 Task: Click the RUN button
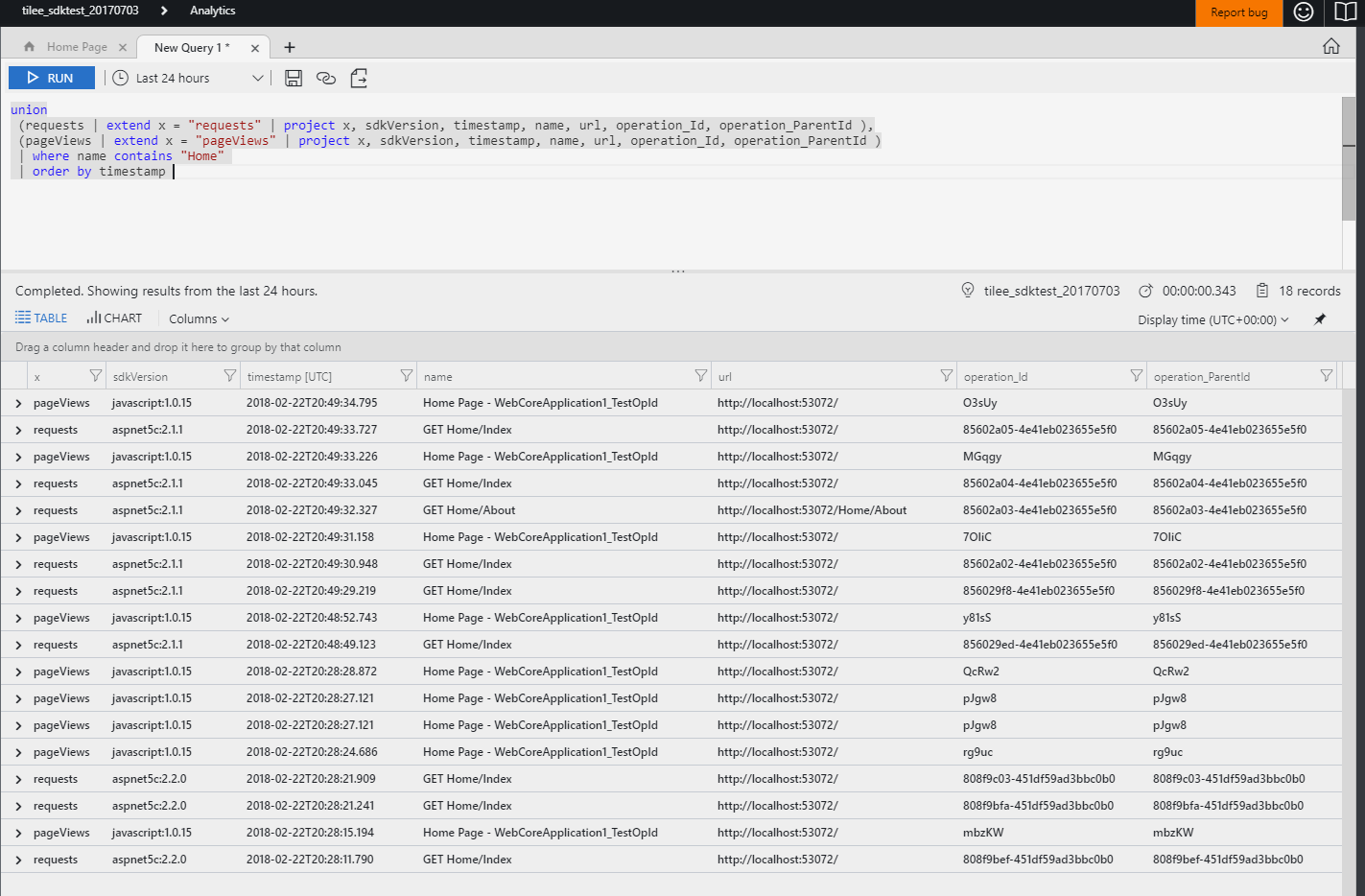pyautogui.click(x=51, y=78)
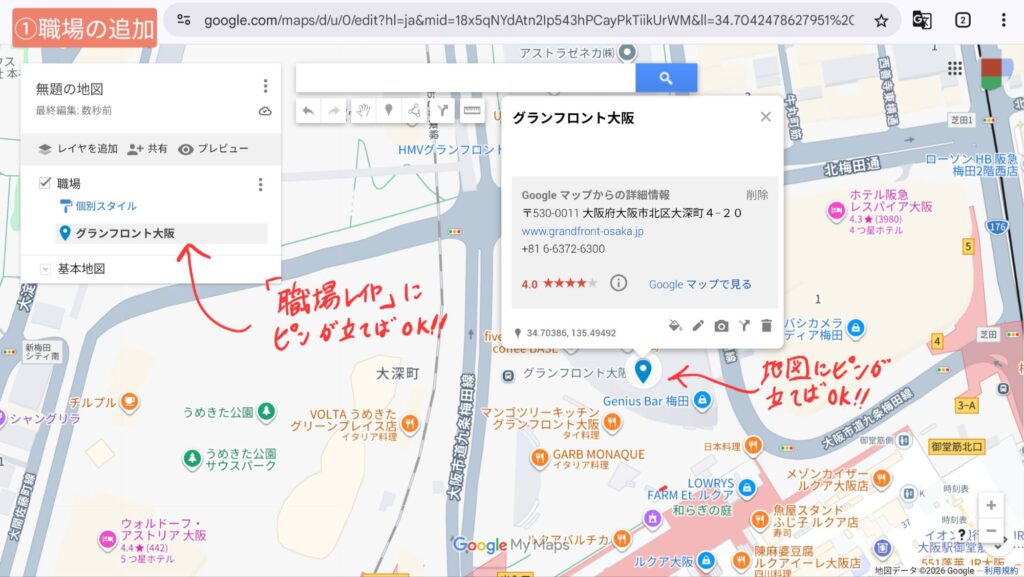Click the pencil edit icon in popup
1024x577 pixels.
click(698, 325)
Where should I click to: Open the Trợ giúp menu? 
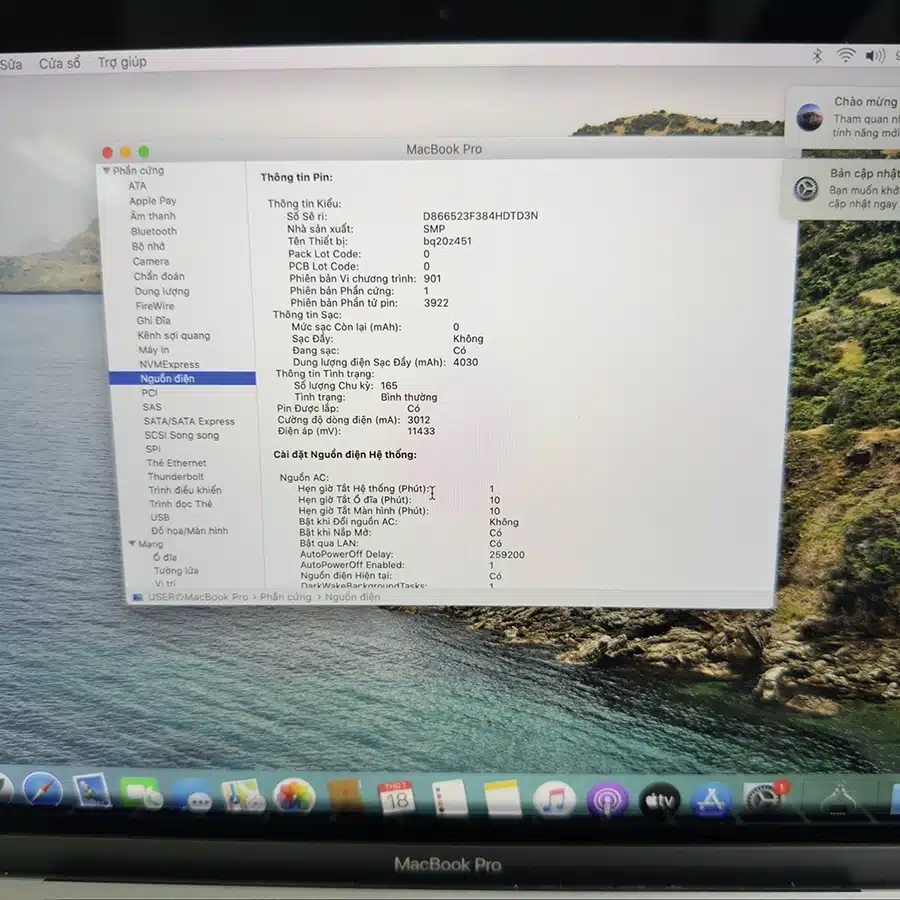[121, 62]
══════
Work instructions — Only the pictures are to be left out; restate everything else in the listing word for word.

Solution to this problem —
 Task: Click the RUN button
pyautogui.click(x=51, y=78)
Click the pencil edit icon in popup
1024x577 pixels.
click(698, 325)
Where should I click to: Open the Trợ giúp menu? 
[121, 62]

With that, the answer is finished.